List of tasks
• a. Copy the post on the financial crisis from "Monday, 6 October" to "the present crisis.", substituting "meltdown" for each "crisis".
• b. In the post on the financial crisis, who is cited as arguing that "race-based social engineering" was the biggest driver of the crisis?

Excerpt to read
● ● ● ● ● ● ●

Monday, 6 October 2008
0957 - Truth is stranger than fiction
Tom Clancy has said that he couldn't write stuff in his novels that has happened in real life, because nobody would believe it was plausible. Power Line points out we may well be in the middle of another such moment:
If it turns out to be the financial crisis that puts Barack Obama over the top in his quest for the White House, the irony will be difficult to overstate. First, the biggest driver of the financial crisis was not any conservative policy such as the kind of deregulation John McCain supports. Rather, as Diana West argues, the biggest driver was the “race-based social engineering” that “virtually created the sub-prime mortgage industry.” The implosion of that industry, in turn, triggered the present crisis.

● ● ● ● ● ● ●

Dataset extract

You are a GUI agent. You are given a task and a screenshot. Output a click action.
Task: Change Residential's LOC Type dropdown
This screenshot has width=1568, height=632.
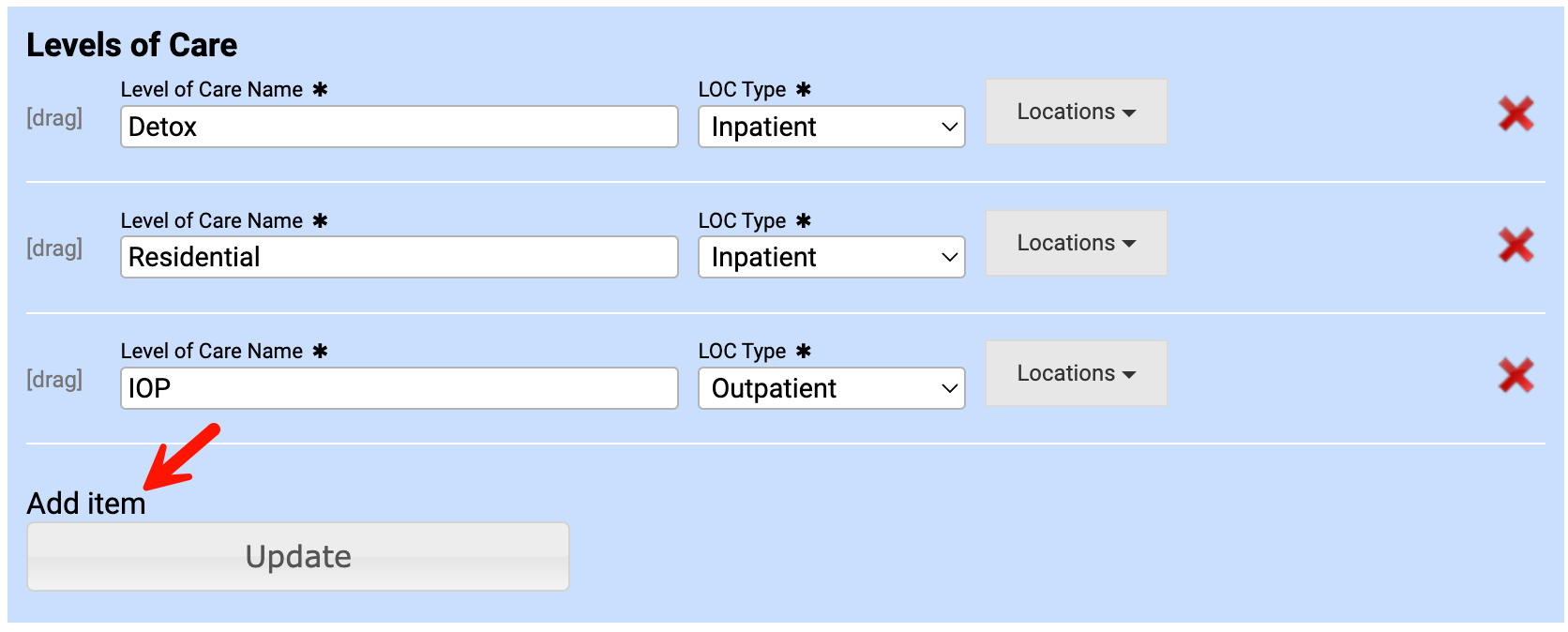pos(831,257)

● ● ● ● ● ● ●

Task-by-task answers
• a.
Monday, 6 October 2008
0957 - Truth is stranger than fiction
Tom Clancy has said that he couldn't write stuff in his novels that has happened in real life, because nobody would believe it was plausible. Power Line points out we may well be in the middle of another such moment:
If it turns out to be the financial meltdown that puts Barack Obama over the top in his quest for the White House, the irony will be difficult to overstate. First, the biggest driver of the financial meltdown was not any conservative policy such as the kind of deregulation John McCain supports. Rather, as Diana West argues, the biggest driver was the “race-based social engineering” that “virtually created the sub-prime mortgage industry.” The implosion of that industry, in turn, triggered the present meltdown.

• b. Diana West